Matteo Salvini denunciato da Carola Rackete contrattacca: “La porto io in tribunale, per i finanzieri”

Mi è arrivata la denuncia di Carola Rackete per “istigazione a delinquere e diffamazione”..!!🤣Per addolcire la giornata, una fetta di pane e Nutella con una richiesta alla Ferrero: comprate ingredienti italiani, dallo zucchero alle nocciole, per aiutare i nostri agricoltori!P.S. Domani Lega in oltre 1.200 piazze italiane, vi aspettiamo: #stopmes

Posted by Matteo Salvini on Friday, December 6, 2019

“Ecco la denuncia che ha aperto la mia giornata – dice il leader del Carroccio durante la diretta social – istigazione a delinque e diffamazione, Carola Rackete ce l’ha con me. L’eroina della sinistra che ha speronato la motovedetta della Guardia costiera con i militari a bordo, la ricordate? Chi è sotto indagine lei? No, Matteo Salvini… mi ha denunciato. La parte offesa di uno sbarco di immigrati irregolari, di uno speronamento di una motovedetta, non sono gli italiani e i militari ma è Carola Rackete… mi mancava l’istigazione e delinquere”.

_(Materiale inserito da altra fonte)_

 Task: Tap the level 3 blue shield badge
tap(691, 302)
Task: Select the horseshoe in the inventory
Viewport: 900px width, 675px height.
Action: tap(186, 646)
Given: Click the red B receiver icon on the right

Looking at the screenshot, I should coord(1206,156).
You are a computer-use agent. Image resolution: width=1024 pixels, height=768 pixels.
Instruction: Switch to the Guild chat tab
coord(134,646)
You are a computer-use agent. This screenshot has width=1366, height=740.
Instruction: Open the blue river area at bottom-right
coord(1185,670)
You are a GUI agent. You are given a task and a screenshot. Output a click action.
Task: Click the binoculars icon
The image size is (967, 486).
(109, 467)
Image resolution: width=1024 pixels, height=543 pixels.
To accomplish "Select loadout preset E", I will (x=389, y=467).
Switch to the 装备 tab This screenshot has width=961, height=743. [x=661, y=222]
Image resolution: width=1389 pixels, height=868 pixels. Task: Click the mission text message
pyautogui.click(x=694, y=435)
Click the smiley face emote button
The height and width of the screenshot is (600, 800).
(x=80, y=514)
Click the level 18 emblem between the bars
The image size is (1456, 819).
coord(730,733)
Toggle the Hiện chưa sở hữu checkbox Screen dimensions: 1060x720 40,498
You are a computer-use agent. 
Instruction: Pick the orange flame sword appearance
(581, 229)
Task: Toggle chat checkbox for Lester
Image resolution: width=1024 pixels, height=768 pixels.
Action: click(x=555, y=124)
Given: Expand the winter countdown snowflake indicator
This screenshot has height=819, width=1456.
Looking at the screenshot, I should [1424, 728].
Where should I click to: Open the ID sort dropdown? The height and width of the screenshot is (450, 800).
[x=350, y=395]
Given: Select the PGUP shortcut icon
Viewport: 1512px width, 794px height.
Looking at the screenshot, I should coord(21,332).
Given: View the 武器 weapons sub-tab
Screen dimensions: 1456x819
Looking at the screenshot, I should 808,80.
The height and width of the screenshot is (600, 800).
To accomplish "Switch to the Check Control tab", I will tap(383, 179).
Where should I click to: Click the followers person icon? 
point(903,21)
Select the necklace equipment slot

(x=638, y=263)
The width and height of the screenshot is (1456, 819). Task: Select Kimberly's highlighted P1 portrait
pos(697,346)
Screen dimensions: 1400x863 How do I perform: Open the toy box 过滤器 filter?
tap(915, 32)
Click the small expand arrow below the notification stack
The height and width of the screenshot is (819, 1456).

“Arriva una signorina tedesca, viziatella e di sinistra che come hobby ha il trasporto di immigrati irregolari e come passatempo ha lo speronamento e denuncia il ministro dell’Interno – conclude il leader del Carroccio -. Ovviamente noi sorridiamo e controdenunciamo. Conto di incontrare in Tribunale questa signorina, si metta in fila. Noi la controdenunciamo e vedremo se c’è un giudice in Italia che dice chi ha sbagliato. Se lo avesse fatto in Germania sarebbe nelle patrie galere”.




Un pensiero su “Salvini controdenuncia Carola Rackete: “Devi andare in galera” – VIDEO”

  1. Cit. “Se lo avesse fatto in Germania sarebbe nelle patrie galere”
    Seee col cavolo. Vivo in Germania e anche qui viene santificata, invitata in tutti i talkshows. E 1- col governo Merkel teleguidato dai Grünen te lo scordi proprio. 2- Una eventuale denuncia contro la signorina non avrebbe seguito alcuno e verrebbe subito archiviata perchè forse in pochi lo sanno: nella tanto decantata “democratica e civile ” Germania, caso piu unico che raro in Europa, i procuratori della repubblica non sono indipendenti ma sono cosiddetti “Beamten ” ( pubblici ufficiali ) come i poliziotti e sono quindi alle dirette dipendenze del ministro della Giustizia il quale li puo licenziare da un giorno all’ altro come accaduto nel caso di Maaßen anch’ esso un “Beamter”.